Report from Reuters
In Brief – Canada has introduced a sweeping Safe Social Media Act that aims to protect children under 16 from online harms by setting an age limit for social media and creating a digital regulator to establish and enforce safety standings for social media platforms and AI services. The measure arrives amid heightened scrutiny of AI chatbots following a lawsuit alleging that OpenAI failed to alert authorities after a mass shooting in British Columbia in which the suspect allegedly discussed plans on ChatGPT. Officials estimate the legislation could take about a year to pass and another 18 months to establish the regulator. Digital policy experts in Canada described the approach as broader than Australia’s, which simply set a 16-year-old age limit for social media, because it seeks to redesign the online ecosystem through platform obligations rather than simply restricting youth access, while also extending oversight to AI systems.
Context – Canada is looking to join a couple of digital regulation parties.
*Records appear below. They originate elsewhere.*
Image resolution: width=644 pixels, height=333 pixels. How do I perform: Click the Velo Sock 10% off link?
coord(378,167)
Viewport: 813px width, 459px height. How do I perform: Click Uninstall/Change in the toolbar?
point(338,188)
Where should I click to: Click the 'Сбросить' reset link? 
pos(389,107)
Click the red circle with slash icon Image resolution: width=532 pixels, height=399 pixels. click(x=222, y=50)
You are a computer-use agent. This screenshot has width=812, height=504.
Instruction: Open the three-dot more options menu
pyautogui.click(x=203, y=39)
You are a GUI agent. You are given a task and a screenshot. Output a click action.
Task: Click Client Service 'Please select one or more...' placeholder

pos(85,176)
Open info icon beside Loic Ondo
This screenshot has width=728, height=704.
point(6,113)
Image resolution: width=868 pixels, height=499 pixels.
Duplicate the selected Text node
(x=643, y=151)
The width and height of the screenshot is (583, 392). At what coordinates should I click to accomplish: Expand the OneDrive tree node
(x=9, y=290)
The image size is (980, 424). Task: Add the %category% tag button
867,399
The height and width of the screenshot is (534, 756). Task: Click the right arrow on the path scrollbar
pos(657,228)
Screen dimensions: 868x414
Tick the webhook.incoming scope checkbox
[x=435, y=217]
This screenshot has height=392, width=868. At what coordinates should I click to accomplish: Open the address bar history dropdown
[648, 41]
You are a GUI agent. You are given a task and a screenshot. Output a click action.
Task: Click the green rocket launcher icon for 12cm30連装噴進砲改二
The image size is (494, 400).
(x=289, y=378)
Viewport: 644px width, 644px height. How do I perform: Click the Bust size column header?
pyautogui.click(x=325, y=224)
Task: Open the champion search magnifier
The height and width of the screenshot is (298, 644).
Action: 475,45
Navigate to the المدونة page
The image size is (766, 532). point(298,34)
First, online age limits and corresponding age checks are on the march globally. Australia’s 16-year-old age threshold for social media accounts is the highest profile example. However, more than six months after going into effect, reports indicate that many teens are circumventing the law and one of the effects of those who are impacted is less access to news. European countries like France, Spain, and the UK are calling for similar age limits, but so are developing countries like Malaysia, Indonesia, India, Ecuador and Egypt with younger populations and more authoritarian governments. Might they prefer less teen access to news? As search engines and AI chatbots converge, the idea that interacting with a chatbot brings liability to the corporate provider but interacting with a search engine does not, raises interesting questions. Florida is suing OpenAI based a similar circumstance to the shootings in British Columbia. And Australia is now requiring age verification for search engines like they do for social media. Finally, a German court recently ruled that Google is liable for the content of its AI answers to a greater degree than they are for their search results.